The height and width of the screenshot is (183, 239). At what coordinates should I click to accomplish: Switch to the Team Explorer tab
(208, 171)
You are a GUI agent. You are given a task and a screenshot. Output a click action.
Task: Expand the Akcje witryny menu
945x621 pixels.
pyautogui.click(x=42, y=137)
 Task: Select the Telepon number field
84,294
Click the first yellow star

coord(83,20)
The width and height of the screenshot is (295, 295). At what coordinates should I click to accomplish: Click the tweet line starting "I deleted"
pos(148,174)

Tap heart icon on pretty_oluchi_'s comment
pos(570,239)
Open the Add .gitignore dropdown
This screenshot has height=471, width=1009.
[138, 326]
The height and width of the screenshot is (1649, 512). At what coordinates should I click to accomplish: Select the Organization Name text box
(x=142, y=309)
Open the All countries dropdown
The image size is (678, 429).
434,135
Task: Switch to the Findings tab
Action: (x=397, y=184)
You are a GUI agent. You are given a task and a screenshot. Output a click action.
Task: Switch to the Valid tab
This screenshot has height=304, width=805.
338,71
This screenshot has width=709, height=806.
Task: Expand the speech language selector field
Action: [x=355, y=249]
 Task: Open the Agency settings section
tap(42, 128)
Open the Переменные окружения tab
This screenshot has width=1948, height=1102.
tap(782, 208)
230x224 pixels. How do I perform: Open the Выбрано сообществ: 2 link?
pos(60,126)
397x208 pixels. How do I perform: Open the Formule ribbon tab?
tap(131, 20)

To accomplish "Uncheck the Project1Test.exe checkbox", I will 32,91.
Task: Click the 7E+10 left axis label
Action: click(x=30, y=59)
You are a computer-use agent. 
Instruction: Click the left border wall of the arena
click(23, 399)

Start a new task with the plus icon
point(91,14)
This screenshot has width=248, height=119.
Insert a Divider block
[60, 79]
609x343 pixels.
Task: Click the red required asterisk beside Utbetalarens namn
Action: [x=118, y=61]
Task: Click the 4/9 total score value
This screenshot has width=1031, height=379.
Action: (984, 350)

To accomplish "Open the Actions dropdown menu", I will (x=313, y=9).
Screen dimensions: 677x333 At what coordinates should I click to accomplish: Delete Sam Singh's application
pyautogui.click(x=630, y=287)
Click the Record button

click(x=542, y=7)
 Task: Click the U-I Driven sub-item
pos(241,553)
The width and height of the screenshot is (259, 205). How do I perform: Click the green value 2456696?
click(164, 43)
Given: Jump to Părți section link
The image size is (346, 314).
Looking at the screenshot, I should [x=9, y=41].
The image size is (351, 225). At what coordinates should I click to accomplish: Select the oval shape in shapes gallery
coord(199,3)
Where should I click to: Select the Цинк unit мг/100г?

┄┄┄┄┄┄┄┄┄┄┄┄┄┄┄┄┄┄┄┄

> _Task statement_
The lines from the one containing "Insert a Divider block" through the final line of the listing above are to be repeated exactly, and nothing else is to be printed.

> _Output for this task_
Insert a Divider block
[60, 79]
609x343 pixels.
Task: Click the red required asterisk beside Utbetalarens namn
Action: [x=118, y=61]
Task: Click the 4/9 total score value
This screenshot has width=1031, height=379.
Action: (984, 350)

To accomplish "Open the Actions dropdown menu", I will (x=313, y=9).
Screen dimensions: 677x333 At what coordinates should I click to accomplish: Delete Sam Singh's application
pyautogui.click(x=630, y=287)
Click the Record button

click(x=542, y=7)
 Task: Click the U-I Driven sub-item
pos(241,553)
The width and height of the screenshot is (259, 205). How do I perform: Click the green value 2456696?
click(164, 43)
Given: Jump to Părți section link
The image size is (346, 314).
Looking at the screenshot, I should [x=9, y=41].
The image size is (351, 225). At what coordinates should I click to accomplish: Select the oval shape in shapes gallery
coord(199,3)
Where should I click to: Select the Цинк unit мг/100г?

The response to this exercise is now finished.